Axion as a cold dark matter candidate: Proof to fully nonlinear order

TL;DR

This paper rigorously proves that axions can serve as cold dark matter by deriving fully nonlinear relativistic hydrodynamic equations, showing their behavior matches that of zero-pressure cold dark matter on super-Jeans scales.

Contribution

It provides the first fully nonlinear relativistic proof confirming axions as cold dark matter candidates within Einstein's gravity framework.

Findings

Axions exhibit characteristic pressure and anisotropic stress starting from second-order perturbations.

The effective pressure in relativistic hydrodynamics is governed by the perturbed lapse function.

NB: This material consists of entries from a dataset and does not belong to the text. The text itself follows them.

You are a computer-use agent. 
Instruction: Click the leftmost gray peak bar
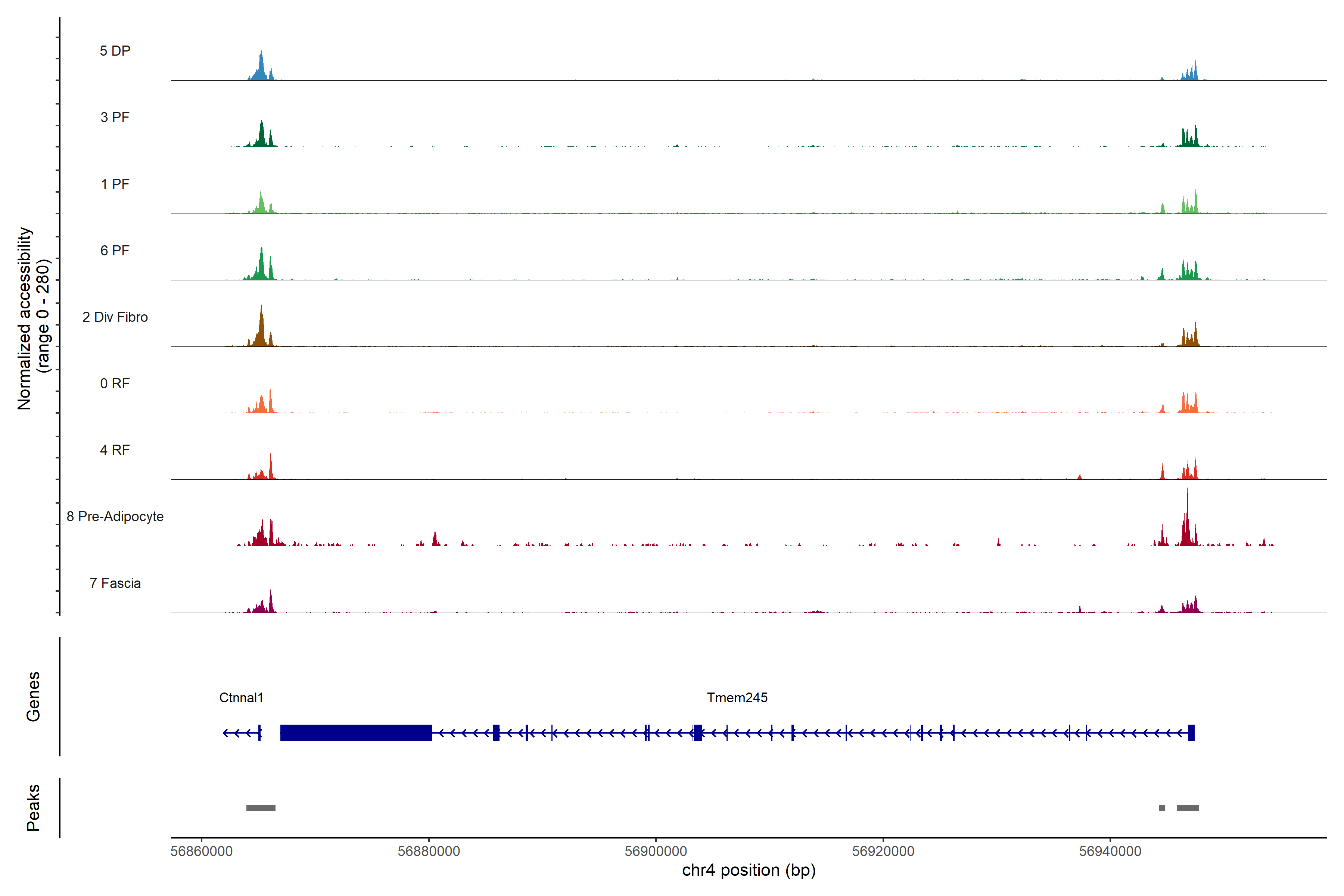261,808
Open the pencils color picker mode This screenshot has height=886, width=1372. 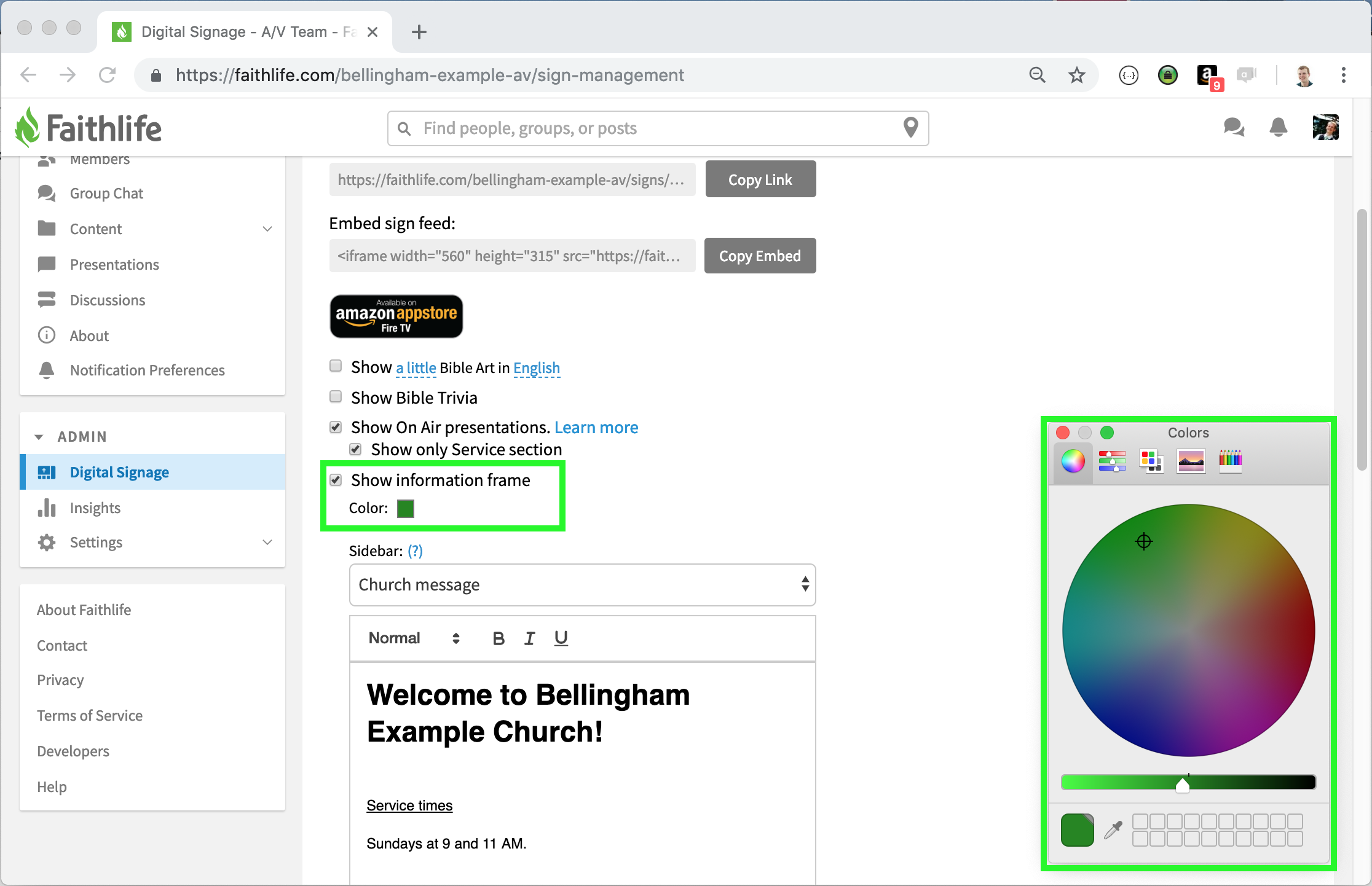(1230, 461)
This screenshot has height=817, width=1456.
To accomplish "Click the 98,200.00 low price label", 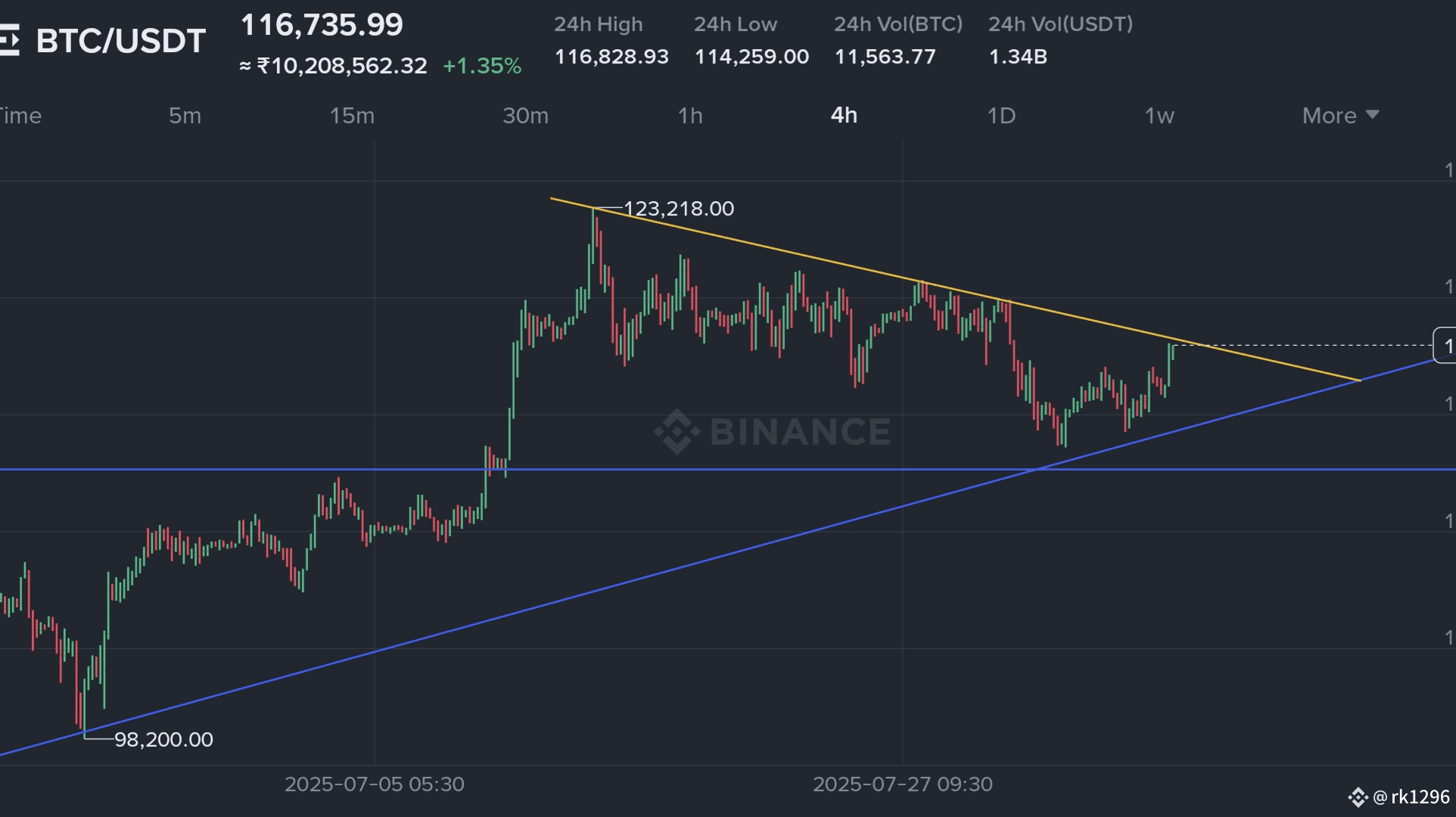I will click(x=163, y=740).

The Jeans scale for axions is of solar-system size, supporting their role as cold dark matter.

Abstract

We present a proof of the axion as a cold dark matter candidate to the fully nonlinear order perturbations based on Einstein's gravity. We consider the axion as a coherently oscillating massive classical scalar field without interaction. We present the fully nonlinear and exact, except for {\it ignoring} the transverse-tracefree tensor-type perturbation, hydrodynamic equations for an axion fluid in Einstein's gravity. We show that the axion has the characteristic pressure and anisotropic stress, the latter starts to appear from the second-order perturbation. But these terms do not directly affect the hydrodynamic equations in our axion treatment. Instead, what behaves as the effective pressure term in relativistic hydrodynamic equations is the perturbed lapse function and the relativistic result coincides exactly with the one known in the previous non-relativistic studies. The effective pressure term leads to a Jeans scale which is of the solar-system scale for conventional axion mass. As the fully nonlinear and relativistic hydrodynamic equations for an axion fluid coincide exactly with the ones of a zero-pressure fluid in the super-Jeans scale, we have proved the cold dark matter nature of such an axion in that scale.